02 January 2026, 02:35

Essen startet Bürgerdialog für mehr Sicherheit an Schulen bis 2030

Ein Sicherheitstasche ist im Bild zu sehen.

Essen startet Bürgerdialog für mehr Sicherheit an Schulen bis 2030

Essen hat eine stadtweite Initiative gestartet, um Schulen bis 2030 sicherer zu machen. Oberbürgermeister Thomas Kufen eröffnete die Kampagne mit einer öffentlichen Versammlung in Borbeck – der ersten in einer Reihe von Bezirksgesprächen. Ziel ist es, die Bürgerinnen und Bürger in die Gestaltung neuer Sicherheitsmaßnahmen für städtische Schulen einzubinden.

Das Programm "Schule als sicherer Ort" setzt klare Regeln, um Risiken zu minimieren. Messer und gefährliche Gegenstände sind auf dem Schulgelände verboten, und das Personal ist verpflichtet, verdächtige Vorfälle zu melden. Einige Sicherheitsverbesserungen – etwa bauliche Anpassungen und technische Nachrüstungen – sind bereits in Umsetzung.

Die Veranstaltung in Borbeck markierte den Auftakt zu einem breiteren Dialog. In allen Stadtteilen sollen ähnliche Treffen folgen, um Rückmeldungen zu sammeln und die Pläne weiterzuentwickeln. Kufen betonte, dass offener Austausch und transparente Kommunikation zentrale Elemente des Essener Ansatzes seien. Bis 2030 sollen alle städtischen Schulen höhere Sicherheitsstandards erfüllen. Die Stadt setzt dabei auf Prävention, Infrastrukturverbesserungen und die Zusammenarbeit mit der Bevölkerung.

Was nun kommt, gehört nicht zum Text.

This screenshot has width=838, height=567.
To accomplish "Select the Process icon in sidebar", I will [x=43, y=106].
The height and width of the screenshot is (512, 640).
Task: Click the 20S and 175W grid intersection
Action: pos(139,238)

In den kommenden Monaten wird die Initiative schrittweise in allen neun Stadtbezirken eingeführt. Jeder Bezirk erhält die Möglichkeit, lokale Sorgen zu diskutieren und Lösungsvorschläge einzubringen. Der langfristige Erfolg des Vorhabens hängt von kontinuierlicher Bürgerbeteiligung und stetigen Fortschritten in der Schulsicherheit ab.